Sixteen and gallavanting around France with my two best girlfriends. Is it any wonder my undying amour pour France began that sweet summer? Did I mention we even got to end our school year nearly a full month before all the other students? I guess this was education after all – Nelson Mandela speaking at the UN (wow, although I can't remember a thing he said); a strange man masturbating in the street (ew grody plus freaky); art at the Louvre, the Musée D'Orsay, Notre Dame. Man, art just saturates that city; our subways do NOT look like that. Melted hot French milk chocolate with a dollop of fresh sweet cream and a cinnamon stick – a masterpiece in itself. We woke up at noon everyday to fresh croissants and jam. So ordinary, so fresh, so divine. You just don't get that anywhere else in the world. You really don't.

Seems I've gotten a little off course, but isn't that the point? Food has a story. Jon is intrigued by these "cravings" I get. "What made you think of making that?" he asks. It's usually a time, a memory, a feeling I'm craving more than the food itself. Isn't it like that for everyone? Isn't that why people get fat?

I wanted to feel France, French, so when I saw Ina Garten, a francophile herself, making Beef Bourgignon on an episode of Barefoot Contessa, I couldn't wait to while away a Sunday, drink some daytime wine, and flambé my first stew.

Here's Ina's recipe.

This is my new comfort fave, even though it could use a little refinement. Few things are perfect the first time. There is lots of bacon – which you clearly don't want to mess with – LOTS of mushrooms, which I can deal with but some people like my Jon would rather avoid, and also a shit ton of pearl onions. I don't know about those little devils. Makes me feel a little like I'm eating mothballs, only sweeter. Or flower bulbs. I guess they are kind of flower bulbs, right?
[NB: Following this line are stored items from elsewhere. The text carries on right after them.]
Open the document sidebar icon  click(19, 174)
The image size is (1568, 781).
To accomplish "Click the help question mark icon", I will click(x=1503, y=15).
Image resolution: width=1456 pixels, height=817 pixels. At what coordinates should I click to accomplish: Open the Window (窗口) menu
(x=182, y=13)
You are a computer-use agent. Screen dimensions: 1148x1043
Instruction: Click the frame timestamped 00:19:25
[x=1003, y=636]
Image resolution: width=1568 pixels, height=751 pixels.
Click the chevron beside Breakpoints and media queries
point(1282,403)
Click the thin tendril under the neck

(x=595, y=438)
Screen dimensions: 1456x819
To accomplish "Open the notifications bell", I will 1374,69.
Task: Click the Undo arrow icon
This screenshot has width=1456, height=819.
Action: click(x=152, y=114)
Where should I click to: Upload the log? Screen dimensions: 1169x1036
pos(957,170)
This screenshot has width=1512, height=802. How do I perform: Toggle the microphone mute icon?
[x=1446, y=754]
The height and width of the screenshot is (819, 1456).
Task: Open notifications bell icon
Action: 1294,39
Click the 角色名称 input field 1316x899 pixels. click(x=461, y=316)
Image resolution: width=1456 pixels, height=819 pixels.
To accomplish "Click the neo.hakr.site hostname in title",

I'm going to get some fresh baby onions from the farmers market and sauté them in butter first– mmm, that sounds better.

As for my first flambé, I was nervous about lighting liquor on fire, on top of a highly combustible furnace; it goes against everything I've ever been taught about kitchen safety. But the French are unconcerned with such trivial matters. I felt like a real chef for a hot second. My house didn't burn down. And I even used the airplane bottle of Courvoisier ( I'd wondered what desperation would drive me to drink such poison) that my sis gave me as one day of my Twelve Shots of Christmas gift. Lesson learned: I will continue to use alcohol in food as much as possible, particularly alcohol with bacon. They both lend a depth, richness, the velvety melt-in-your-mouth butter gravy that beef bourgignon should have, that as many dishes as possible should have. Pour the stew right on top of the best crusty bread you can find. A fine antidote for my Parisian pinings.